--- Directions ---
A) In the NFS mailing list post below, what did the code in nfs_open() do before Mohan's change?
B) Carry on the NFS mailing list post that follows from the point where it stops.
--- START Text passage ---
[PATCH] Better handling of stale filehandles in open() in the NFS client

Rick Macklem rmacklem at uoguelph.ca
Mon May 24 15:50:50 UTC 2010



On Fri, 21 May 2010, John Baldwin wrote:


> No, it's not the lock, it's this thing Mohan added here in nfs_open():
>
> 		struct thread *td = curthread;
>
> 		if (np->n_ac_ts_syscalls != td->td_syscalls ||
> 		    np->n_ac_ts_tid != td->td_tid ||
> 		    td->td_proc == NULL ||
> 		    np->n_ac_ts_pid != td->td_proc->p_pid) {
> 			np->n_attrstamp = 0;
> 			KDTRACE_NFS_ATTRCACHE_FLUSH_DONE(vp);
> 		}
>
> Which used to be an unconditional clearing of n_attrstamp so that the
> VOP_GETATTR() in nfs_open() would always go over the wire.  Now it doesn't
> clear the attributes if the attribute cache was last updated during the same
> system call that is invoking nfs_open() by the same thread.
--- END Text passage ---
--- START Collected material ---
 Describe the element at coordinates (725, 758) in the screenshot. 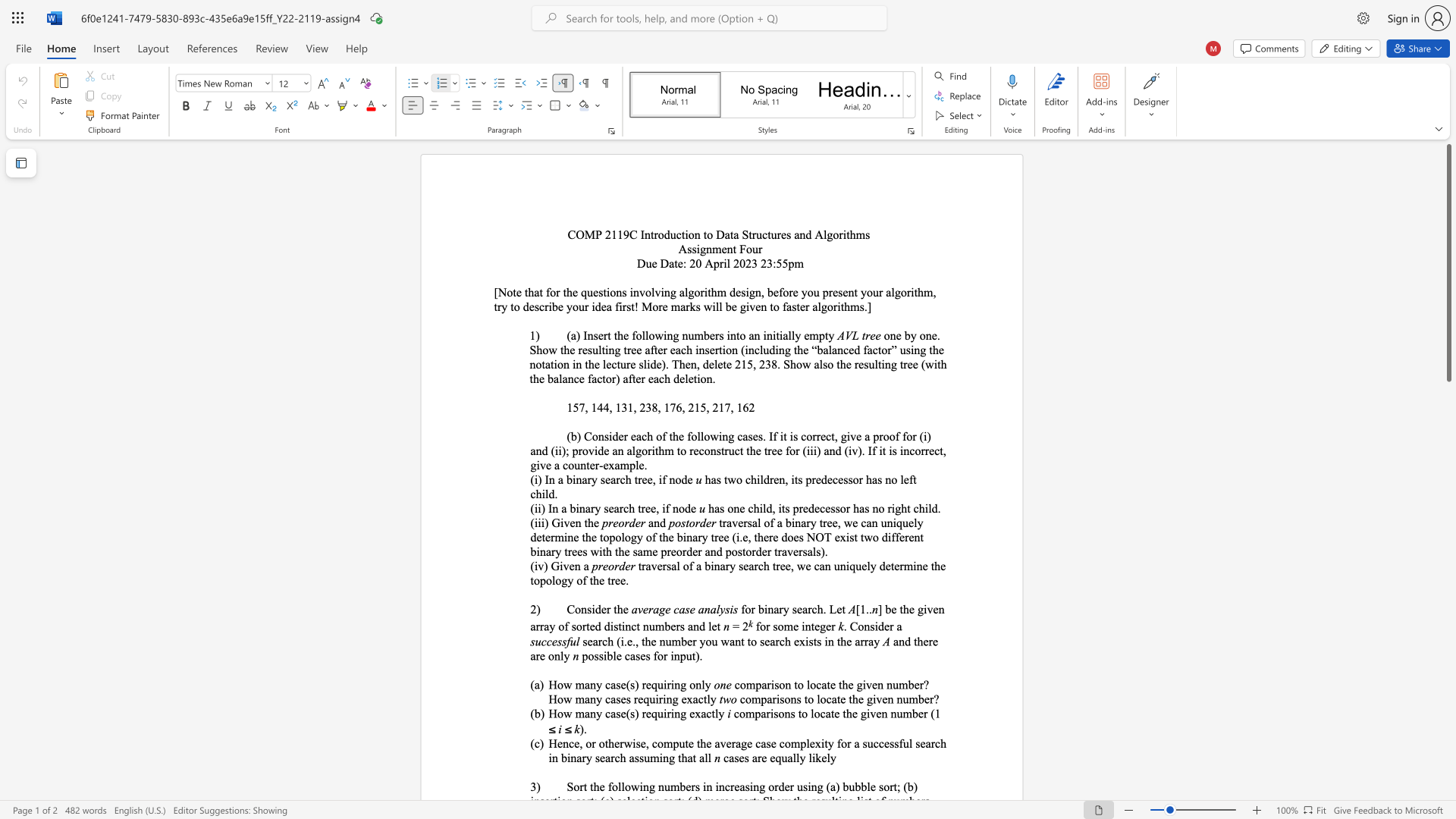

I see `the 1th character "c" in the text` at that location.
--- END Collected material ---
--- Answers to the tasks ---
A) It cleared n_attrstamp unconditionally, so the VOP_GETATTR() in nfs_open() always went over the wire.

B)
>
> Hmm, however, concurrent lookups of the same pathname may cause this test to
> fail and still clear n_attrstamp since we now use shared vnode locks for
> pathname lookups.  That was true before my change as well.  In fact, using
> shared vnode locks for read-only opens (the MNTK_EXTENDED_SHARED flag)
> probably does cause Mohan's patch to not work in many cases which probably
> accounts for the small increase in RPC counts.
>
> Try setting the vfs.lookup_shared sysctl to 0 to see if that removes all the
> extra RPCs.  Another change would be to readd the change to flush the
> attribute cache on close and see if that also brings back extra
> attribute/access RPCs without my patch (but with lookup_shared left enabled)
> to verify that shared lookups are the root cause of extra RPCs.
>
Ok, I've played with this a bit and here's what I've seen:
- Disabling vfs.lookup_shared had no effect. Since I'm running a single
   thread (no "-j" on the make) ad nothing else on the machine during the
   tests, that seems to make sense.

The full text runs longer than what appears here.